Prezydent USA Donald Trump oznajmił dzisiaj na posiedzeniu Rady Bezpieczeństwa ONZ, że Chiny usiłują ingerować w wybory w USA w 2018 r. Szef chińskiej dyplomacji Wang Yi oświadczył wkrótce potem, że Pekin "nie ingerował w wybory i nie będzie tego robił".
Trump, który po raz pierwszy przewodniczy obradom RB ONZ, powiedział, że Pekin wtrąca się do amerykańskich wyborów, ponieważ chce się przeciwstawić jego polityce handlowej i nie chce, by w głosowaniu wygrali Republikanie.
Chiny próbowały ingerować w nasze nadchodzące wybory w 2018 (...).
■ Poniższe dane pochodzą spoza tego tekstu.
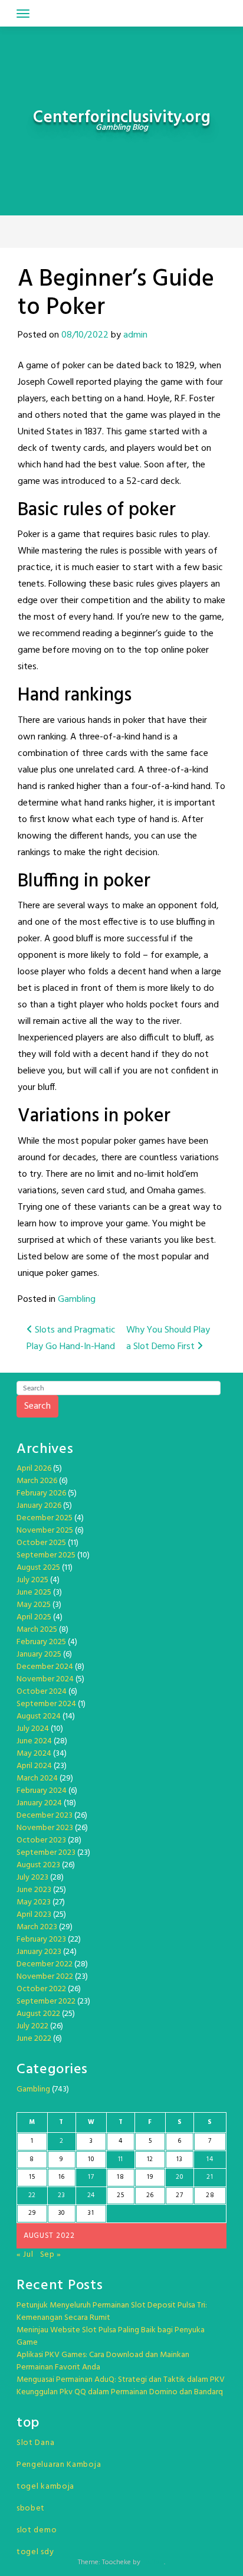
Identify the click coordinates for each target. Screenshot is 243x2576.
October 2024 (42, 1691)
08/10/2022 (85, 335)
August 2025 (38, 1568)
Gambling (77, 1299)
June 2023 (34, 1890)
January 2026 (39, 1506)
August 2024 (39, 1716)
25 (120, 2195)
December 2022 (45, 1964)
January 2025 (39, 1654)
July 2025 (32, 1580)
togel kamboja (45, 2486)
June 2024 (34, 1741)
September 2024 (46, 1704)
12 (150, 2159)
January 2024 (39, 1803)
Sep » (51, 2254)
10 (91, 2159)
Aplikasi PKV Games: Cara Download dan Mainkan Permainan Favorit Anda (103, 2361)
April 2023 (34, 1915)
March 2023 (37, 1927)
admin (135, 335)
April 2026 (34, 1468)
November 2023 (45, 1828)
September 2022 (46, 2001)
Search (37, 1406)
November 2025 (45, 1530)
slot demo (37, 2530)
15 (32, 2177)
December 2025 (45, 1518)
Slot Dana (35, 2443)
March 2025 (37, 1629)
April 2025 (34, 1617)
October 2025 (41, 1543)
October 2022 (41, 1989)
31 (91, 2213)
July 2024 (33, 1729)
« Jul (25, 2254)
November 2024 (45, 1679)
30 (61, 2213)
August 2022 (38, 2014)
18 (120, 2177)
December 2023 (45, 1815)
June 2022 (34, 2038)
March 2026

Przeciw mojej administracji
- powiedział prezydent.
Nie chcą, abym ja wygrał, bądź my, bo jestem pierwszym prezydentem, który rzucił wyzwanie Chinom i wygrywamy w sprawie handlu, wygrywamy na każdym poziomie
- dodał.
Chiny zawsze respektowały zasadę nieingerencji w sprawy wewnętrzne innych krajów
- powiedział z naciskiem Wang.
Odrzucamy oskarżenia wysunięte pod adresem Chin i żądamy, aby inne kraje respektowały Kartę Narodów Zjednoczonych i nie ingerowały w nasze sprawy wewnętrzne
- dodał szef chińskiej dyplomacji.
Trump wezwał też do respektowania sankcji nałożonych na Koreę Północną, aż do jej denuklearyzacji.
Sądzę, że znajdziemy porozumienie, Kim Dzong Un - którego poznałem i nauczyłem się szanować - pragnie pokoju i pomyślności dla Korei Północnej
- oznajmił Trump.
Prezydent podkreślił, że Iranowi, zważywszy na jego historię, "nie wolno nigdy pozwolić na to, by posiadł" broń nuklearną. Zarazem jednak podziękował Teheranowi, Moskwie i Ankarze za odłożenie ataku na Idlib, ostatni bastion rebeliantów w Syrii.
Agencja AP zwraca uwagę, że spontaniczny zazwyczaj Trump prowadzi obrady RB ONZ korzystając z notatek.
Sesja, którą moderuje prezydent, miała być poświęcona walce z rozprzestrzenianiem broni masowego rażenia oraz Iranowi.
Politykę administracji Trumpa wobec Teheranu oraz imigrantów skrytykował prezydent Boliwii Evo Morales. Prezydent wysłuchał jego wystąpienia - jak podaje AP - z kamienną twarzą i podziękował mu za jego wypowiedź.